Wednesday 24th January 1923

 A cold and foggy day in Venice today. Over breakfast Albert pointed out a follow-up article in the paper about the murder of Arturo Faccia. It appears that his mutilated body was found hanging from the roof of the cathedral. The injuries were so extensive that eye witnesses to the discovery claimed that it could only be “the Devil’s work”. A short biography of Faccia mentioned that he had recently returned from a business trip to Turkey.  

We decided to split in to two groups. From our notes we know that a section of the Simulacrum was brought to Venice by Napoleon’s invading army so Darling Antonio, Albert and myself headed along the Grand Canal to the Bibliotheca Marcianna. Meanwhile Father P and Detective M headed off to try and find the Church of St. Mary Celeste where (according to the research that Darling Antonio carries out in the British Museum) we could find a book called The Devil’s Simulacrum.

I must admit, Dearest Diary, that I found Venice by day was scarcely more appealing then Venice at night. That was until I reached Piazza San Marco. Both the Ducal Palace and the Bassilica San Marco looked very impressive but out destination was the Bibliotheca. Albert mentioned that he believed that the L-shaped building had once been a stable but at some point an impressive glass roof had been used to transform an internal courtyard in to an airy reading room with multiple floors of book storage (“stacks” I believe my old English Lit teacher called them) on all sides. The three of us spent pretty much the whole day there but our results were hardly spectacular. Our biggest difficulty was, of course, that everything was written in Italian and only Albert could make head-or-tail of it all. Luckily, towards the end of the day, Darling Antonio proved that he had brains as well as beauty when he played a hunch and looked for any records of strange plagues springing up in the wake of Napoleon’s invasion. Sure enough in November of 1797 we found mention of a mysterious malady that swept the city that left its victims crippled in the left leg. We have decided to return tomorrow to continue our research but it would help if we could recruit more Italian speakers to help. Perhaps some students from the nearby Academia.

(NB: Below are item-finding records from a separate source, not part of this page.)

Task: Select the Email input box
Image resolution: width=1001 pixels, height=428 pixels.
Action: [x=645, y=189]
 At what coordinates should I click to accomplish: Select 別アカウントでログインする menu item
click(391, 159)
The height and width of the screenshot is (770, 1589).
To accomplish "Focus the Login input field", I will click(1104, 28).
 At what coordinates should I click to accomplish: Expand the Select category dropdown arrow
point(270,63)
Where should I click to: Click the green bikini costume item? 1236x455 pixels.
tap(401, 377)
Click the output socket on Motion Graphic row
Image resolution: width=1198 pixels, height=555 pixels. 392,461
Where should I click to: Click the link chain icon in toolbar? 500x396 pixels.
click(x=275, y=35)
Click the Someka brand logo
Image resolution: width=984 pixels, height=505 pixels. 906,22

Detective M and Father P’s attempts to find St.Mary’s took an unexpected twist. Enquiries with the hotel staff as to where the church was drew a blank as did asking local water-cab drivers. The pair made enquiries at the Basilica Santa Maria and the Basilica San Marco and eventually discovered that the church was destroyed in a fire in 1569. The church had been in the Castello district, renowned for its ship building. A fire, believed to have been started by Ottoman saboteurs, had broken out in the naval arsenal and destroyed several buildings including the church. Still the pair had found the churches old address and Detective M had decided to find out what the land was like now. He decided to go on his own as Father P’s behaviour had become increasingly odd throughout the day with the Good Father going into raptures of pleasure at the sight of the gold, jewels and works of art in the Basilica’s.

It was as we headed back to the hotel that Darling Antonio, Albert and myself first became aware of an appalling smell that was coming from a black, oily film on the surface of the waters. Detective M told us that it had been far worse during the bulk of the day when he and Father P had been traveling the city. From their boatman the pair had learnt that the slime, whatever it was, was not a normal occurrence in Venice and many of the locals took it to be a bad omen.

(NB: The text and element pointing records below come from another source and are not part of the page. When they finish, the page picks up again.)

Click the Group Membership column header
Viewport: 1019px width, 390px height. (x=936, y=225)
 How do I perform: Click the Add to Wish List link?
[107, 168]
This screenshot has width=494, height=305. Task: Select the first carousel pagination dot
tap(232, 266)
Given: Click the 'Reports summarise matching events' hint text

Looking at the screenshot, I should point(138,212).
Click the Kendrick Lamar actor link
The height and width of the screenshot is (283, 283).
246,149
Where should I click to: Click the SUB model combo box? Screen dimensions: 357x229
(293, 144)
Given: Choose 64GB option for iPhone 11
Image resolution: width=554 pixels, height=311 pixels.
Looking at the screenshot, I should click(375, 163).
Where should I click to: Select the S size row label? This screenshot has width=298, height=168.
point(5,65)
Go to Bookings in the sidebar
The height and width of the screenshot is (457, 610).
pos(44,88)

As we enjoyed dinner at the hotel we had an unexpected, but very welcome, guest in the form of the Dreamy Georgio. He thanked us for our intervention on Maria’s behalf the previous evening and asked if he could talk to us in private after the meal. Dreamy Georgio took us to a pleasant café where he poured his heart out to us. He and Maria were in love but, like something out of a Shakespearian tragedy, the difference in the social status (Maria, it would appear, came from an old and venerated family) had meant her father had forbidden the union. Dreamy Georgio had applied himself to his studies with gusto in an attempt to prove his worth and earn Giovani Stagliani’s blessing but the old man’s untimely demise meant that it now would never be. On top of that there was the unwanted and ungentlemanly attentions of Fatty Alberto hovering over Maria. Dreamy Georgio was certain that Fatty Alberto was responsible for Giovanni Stagliani’s death, although he had nothing to back that up other than his obvious dislike for the man. Dreamy Georgio spoke at length at the clashes between the fascist Black Shirts and the Communists and it was clear that his sympathies lay with the Reds.

Dreamy Georgio also asked if we could attend Giovanni Stagliani’s funeral that is scheduled for the day after tomorrow at 11:30 so Maria can thank us herself. I wonder if he fears that Fatty Alberto will make a scene and wants allies just in case? We agreed of course but I took the opportunity to ask for a favour in return. Since Dreamy Georgio spoke such good English could he help us with our researches at the Bibliotheca Marcianna tomorrow? He agreed and promised to bring along a friend who was also a fellow student and English speaker to further help out.